### Exercise brief
Below are the entries to work from; restate word for word the portion that opens with the line containing "News (440, 29)" and closes with the line containing "Kubio (282, 508)", keeping both.

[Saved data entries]
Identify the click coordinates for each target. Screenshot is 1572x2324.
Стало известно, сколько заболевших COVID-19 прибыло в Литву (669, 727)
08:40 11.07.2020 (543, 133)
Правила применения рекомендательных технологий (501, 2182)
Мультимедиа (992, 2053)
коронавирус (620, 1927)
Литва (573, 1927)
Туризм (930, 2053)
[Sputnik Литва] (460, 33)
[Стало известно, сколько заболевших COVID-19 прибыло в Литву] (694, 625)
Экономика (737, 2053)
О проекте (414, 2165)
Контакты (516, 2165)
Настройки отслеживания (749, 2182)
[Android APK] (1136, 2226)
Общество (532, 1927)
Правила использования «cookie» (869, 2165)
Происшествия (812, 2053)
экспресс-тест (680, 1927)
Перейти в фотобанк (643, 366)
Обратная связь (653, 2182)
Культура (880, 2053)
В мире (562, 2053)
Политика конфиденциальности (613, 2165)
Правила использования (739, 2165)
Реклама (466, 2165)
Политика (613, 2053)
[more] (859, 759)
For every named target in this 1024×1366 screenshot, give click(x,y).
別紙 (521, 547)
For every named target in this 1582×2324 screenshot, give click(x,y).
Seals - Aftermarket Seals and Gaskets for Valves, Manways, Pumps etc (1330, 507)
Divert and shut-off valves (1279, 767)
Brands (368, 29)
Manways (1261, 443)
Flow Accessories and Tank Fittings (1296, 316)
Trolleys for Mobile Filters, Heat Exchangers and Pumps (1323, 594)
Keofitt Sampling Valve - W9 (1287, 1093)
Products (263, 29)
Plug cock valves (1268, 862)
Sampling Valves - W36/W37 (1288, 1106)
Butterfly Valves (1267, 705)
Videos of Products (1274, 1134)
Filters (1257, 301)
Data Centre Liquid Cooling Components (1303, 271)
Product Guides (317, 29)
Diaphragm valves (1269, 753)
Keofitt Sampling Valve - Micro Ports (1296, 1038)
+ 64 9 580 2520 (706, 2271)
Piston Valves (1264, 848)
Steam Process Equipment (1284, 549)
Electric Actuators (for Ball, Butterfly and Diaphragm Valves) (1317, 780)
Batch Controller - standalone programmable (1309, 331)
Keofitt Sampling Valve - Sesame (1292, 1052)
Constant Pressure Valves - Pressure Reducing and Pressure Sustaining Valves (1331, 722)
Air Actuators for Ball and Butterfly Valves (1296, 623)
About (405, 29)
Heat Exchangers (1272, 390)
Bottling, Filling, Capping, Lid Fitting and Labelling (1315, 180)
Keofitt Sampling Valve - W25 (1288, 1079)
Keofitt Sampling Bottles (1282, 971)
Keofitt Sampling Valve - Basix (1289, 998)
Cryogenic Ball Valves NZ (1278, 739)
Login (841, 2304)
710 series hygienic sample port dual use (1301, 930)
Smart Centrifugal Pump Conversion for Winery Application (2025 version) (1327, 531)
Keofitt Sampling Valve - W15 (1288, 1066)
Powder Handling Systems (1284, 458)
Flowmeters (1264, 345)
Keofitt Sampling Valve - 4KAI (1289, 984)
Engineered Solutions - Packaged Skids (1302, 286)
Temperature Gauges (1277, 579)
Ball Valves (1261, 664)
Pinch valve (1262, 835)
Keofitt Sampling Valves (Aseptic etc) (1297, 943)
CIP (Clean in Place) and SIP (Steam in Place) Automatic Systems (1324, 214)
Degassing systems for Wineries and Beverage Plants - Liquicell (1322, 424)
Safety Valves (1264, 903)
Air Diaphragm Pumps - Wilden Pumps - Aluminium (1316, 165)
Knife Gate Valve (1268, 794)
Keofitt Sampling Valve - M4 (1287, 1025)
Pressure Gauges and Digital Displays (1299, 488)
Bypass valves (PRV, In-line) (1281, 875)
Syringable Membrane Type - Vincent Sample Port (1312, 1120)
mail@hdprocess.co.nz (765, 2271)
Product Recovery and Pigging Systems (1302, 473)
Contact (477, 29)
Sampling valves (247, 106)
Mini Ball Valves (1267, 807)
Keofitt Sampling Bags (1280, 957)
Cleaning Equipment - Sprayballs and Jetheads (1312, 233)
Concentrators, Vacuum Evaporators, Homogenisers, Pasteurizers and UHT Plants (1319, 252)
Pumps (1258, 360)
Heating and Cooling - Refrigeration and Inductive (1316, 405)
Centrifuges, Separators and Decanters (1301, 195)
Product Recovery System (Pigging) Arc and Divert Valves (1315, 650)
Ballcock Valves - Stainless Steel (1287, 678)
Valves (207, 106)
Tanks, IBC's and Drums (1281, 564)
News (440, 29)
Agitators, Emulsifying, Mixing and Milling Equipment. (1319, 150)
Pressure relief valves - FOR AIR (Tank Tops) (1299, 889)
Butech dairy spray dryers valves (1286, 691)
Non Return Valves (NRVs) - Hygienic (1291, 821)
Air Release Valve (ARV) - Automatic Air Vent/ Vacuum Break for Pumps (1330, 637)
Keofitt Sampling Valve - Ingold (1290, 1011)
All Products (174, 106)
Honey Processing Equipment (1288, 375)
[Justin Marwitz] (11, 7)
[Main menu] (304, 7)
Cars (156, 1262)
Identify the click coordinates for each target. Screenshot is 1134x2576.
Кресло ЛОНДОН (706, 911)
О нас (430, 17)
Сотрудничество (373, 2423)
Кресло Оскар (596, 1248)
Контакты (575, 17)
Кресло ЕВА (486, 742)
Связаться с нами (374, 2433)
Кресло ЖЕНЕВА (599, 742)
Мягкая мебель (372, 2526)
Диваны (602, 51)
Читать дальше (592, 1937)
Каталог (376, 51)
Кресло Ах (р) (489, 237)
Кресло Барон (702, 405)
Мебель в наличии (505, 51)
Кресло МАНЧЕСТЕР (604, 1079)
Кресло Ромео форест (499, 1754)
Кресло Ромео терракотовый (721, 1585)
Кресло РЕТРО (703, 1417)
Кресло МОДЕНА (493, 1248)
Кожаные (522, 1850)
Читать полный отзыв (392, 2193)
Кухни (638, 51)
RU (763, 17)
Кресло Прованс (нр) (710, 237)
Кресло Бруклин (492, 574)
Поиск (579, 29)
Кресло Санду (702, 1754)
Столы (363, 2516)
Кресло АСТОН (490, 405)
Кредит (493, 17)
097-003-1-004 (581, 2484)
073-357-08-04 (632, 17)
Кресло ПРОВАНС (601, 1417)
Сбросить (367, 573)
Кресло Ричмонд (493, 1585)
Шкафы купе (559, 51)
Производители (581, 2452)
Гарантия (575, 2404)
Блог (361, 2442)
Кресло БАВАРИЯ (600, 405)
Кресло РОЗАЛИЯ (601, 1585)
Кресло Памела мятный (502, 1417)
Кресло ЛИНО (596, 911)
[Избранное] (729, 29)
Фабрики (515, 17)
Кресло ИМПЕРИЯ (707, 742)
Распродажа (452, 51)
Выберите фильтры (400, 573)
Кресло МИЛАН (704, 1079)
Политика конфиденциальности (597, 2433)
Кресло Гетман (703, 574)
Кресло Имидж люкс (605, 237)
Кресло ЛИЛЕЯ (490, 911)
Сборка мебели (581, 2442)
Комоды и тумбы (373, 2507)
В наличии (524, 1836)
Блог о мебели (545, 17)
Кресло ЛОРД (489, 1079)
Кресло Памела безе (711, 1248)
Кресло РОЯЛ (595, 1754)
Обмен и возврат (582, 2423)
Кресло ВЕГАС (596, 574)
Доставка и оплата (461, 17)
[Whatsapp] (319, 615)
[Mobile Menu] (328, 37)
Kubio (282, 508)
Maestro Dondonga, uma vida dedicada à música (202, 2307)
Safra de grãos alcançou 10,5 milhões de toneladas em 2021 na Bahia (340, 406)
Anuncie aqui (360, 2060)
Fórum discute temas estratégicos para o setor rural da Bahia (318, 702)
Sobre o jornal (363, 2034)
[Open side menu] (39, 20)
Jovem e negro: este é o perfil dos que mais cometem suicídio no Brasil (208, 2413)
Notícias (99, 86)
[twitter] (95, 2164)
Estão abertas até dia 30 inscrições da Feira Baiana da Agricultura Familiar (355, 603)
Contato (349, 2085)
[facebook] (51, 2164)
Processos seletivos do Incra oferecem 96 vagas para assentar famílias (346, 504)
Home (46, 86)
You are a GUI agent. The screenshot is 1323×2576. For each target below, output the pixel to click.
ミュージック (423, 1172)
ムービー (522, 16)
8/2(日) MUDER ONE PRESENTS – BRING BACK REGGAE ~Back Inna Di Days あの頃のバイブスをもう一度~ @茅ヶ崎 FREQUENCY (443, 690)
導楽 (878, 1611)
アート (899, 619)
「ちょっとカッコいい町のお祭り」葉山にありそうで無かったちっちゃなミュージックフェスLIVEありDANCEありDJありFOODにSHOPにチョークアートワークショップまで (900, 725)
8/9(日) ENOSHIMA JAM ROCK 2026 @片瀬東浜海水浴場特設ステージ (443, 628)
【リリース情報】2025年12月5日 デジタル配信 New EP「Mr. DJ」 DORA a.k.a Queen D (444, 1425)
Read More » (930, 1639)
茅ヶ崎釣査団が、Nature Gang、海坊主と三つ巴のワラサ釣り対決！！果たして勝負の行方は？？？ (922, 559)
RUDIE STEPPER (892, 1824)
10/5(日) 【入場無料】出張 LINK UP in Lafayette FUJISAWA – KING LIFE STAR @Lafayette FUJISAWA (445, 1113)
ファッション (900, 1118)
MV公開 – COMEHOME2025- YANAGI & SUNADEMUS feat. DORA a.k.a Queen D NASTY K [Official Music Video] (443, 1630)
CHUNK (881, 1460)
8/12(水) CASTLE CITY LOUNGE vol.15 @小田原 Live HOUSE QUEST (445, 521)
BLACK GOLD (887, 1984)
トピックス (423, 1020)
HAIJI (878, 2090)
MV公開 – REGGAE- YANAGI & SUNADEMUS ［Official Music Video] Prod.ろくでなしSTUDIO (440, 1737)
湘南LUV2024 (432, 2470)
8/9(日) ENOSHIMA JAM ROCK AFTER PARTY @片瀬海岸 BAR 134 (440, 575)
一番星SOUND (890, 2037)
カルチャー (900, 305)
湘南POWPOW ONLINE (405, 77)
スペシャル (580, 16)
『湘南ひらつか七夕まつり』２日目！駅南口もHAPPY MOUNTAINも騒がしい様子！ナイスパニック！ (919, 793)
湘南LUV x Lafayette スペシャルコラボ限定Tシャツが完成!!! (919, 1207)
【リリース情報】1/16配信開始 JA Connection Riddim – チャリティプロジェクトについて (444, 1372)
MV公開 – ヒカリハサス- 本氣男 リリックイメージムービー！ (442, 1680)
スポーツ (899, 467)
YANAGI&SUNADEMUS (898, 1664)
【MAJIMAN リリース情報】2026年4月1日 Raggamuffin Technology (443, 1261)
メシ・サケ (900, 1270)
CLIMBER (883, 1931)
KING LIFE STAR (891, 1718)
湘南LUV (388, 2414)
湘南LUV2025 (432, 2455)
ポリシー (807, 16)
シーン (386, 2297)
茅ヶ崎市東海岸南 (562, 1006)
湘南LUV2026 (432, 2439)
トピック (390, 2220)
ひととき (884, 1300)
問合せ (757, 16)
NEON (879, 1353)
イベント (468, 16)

### Answer box
News (440, 29)
Agitators, Emulsifying, Mixing and Milling Equipment. (1319, 150)
Pressure relief valves - FOR AIR (Tank Tops) (1299, 889)
Butech dairy spray dryers valves (1286, 691)
Non Return Valves (NRVs) - Hygienic (1291, 821)
Air Release Valve (ARV) - Automatic Air Vent/ Vacuum Break for Pumps (1330, 637)
Keofitt Sampling Valve - Ingold (1290, 1011)
All Products (174, 106)
Honey Processing Equipment (1288, 375)
[Justin Marwitz] (11, 7)
[Main menu] (304, 7)
Cars (156, 1262)
Identify the click coordinates for each target. Screenshot is 1134x2576.
Кресло ЛОНДОН (706, 911)
О нас (430, 17)
Сотрудничество (373, 2423)
Кресло Оскар (596, 1248)
Контакты (575, 17)
Кресло ЕВА (486, 742)
Связаться с нами (374, 2433)
Кресло ЖЕНЕВА (599, 742)
Мягкая мебель (372, 2526)
Диваны (602, 51)
Читать дальше (592, 1937)
Каталог (376, 51)
Кресло Ах (р) (489, 237)
Кресло Барон (702, 405)
Мебель в наличии (505, 51)
Кресло МАНЧЕСТЕР (604, 1079)
Кресло Ромео форест (499, 1754)
Кресло Ромео терракотовый (721, 1585)
Кресло РЕТРО (703, 1417)
Кресло МОДЕНА (493, 1248)
Кожаные (522, 1850)
Читать полный отзыв (392, 2193)
Кухни (638, 51)
RU (763, 17)
Кресло Прованс (нр) (710, 237)
Кресло Бруклин (492, 574)
Поиск (579, 29)
Кресло Санду (702, 1754)
Столы (363, 2516)
Кресло АСТОН (490, 405)
Кредит (493, 17)
097-003-1-004 (581, 2484)
073-357-08-04 (632, 17)
Кресло ПРОВАНС (601, 1417)
Сбросить (367, 573)
Кресло Ричмонд (493, 1585)
Шкафы купе (559, 51)
Производители (581, 2452)
Гарантия (575, 2404)
Блог (361, 2442)
Кресло БАВАРИЯ (600, 405)
Кресло РОЗАЛИЯ (601, 1585)
Кресло Памела мятный (502, 1417)
Кресло ЛИНО (596, 911)
[Избранное] (729, 29)
Фабрики (515, 17)
Кресло ИМПЕРИЯ (707, 742)
Распродажа (452, 51)
Выберите фильтры (400, 573)
Кресло МИЛАН (704, 1079)
Политика конфиденциальности (597, 2433)
Кресло Гетман (703, 574)
Кресло Имидж люкс (605, 237)
Кресло ЛИЛЕЯ (490, 911)
Сборка мебели (581, 2442)
Комоды и тумбы (373, 2507)
В наличии (524, 1836)
Блог о мебели (545, 17)
Кресло ЛОРД (489, 1079)
Кресло Памела безе (711, 1248)
Кресло РОЯЛ (595, 1754)
Обмен и возврат (582, 2423)
Кресло ВЕГАС (596, 574)
Доставка и оплата (461, 17)
[Whatsapp] (319, 615)
[Mobile Menu] (328, 37)
Kubio (282, 508)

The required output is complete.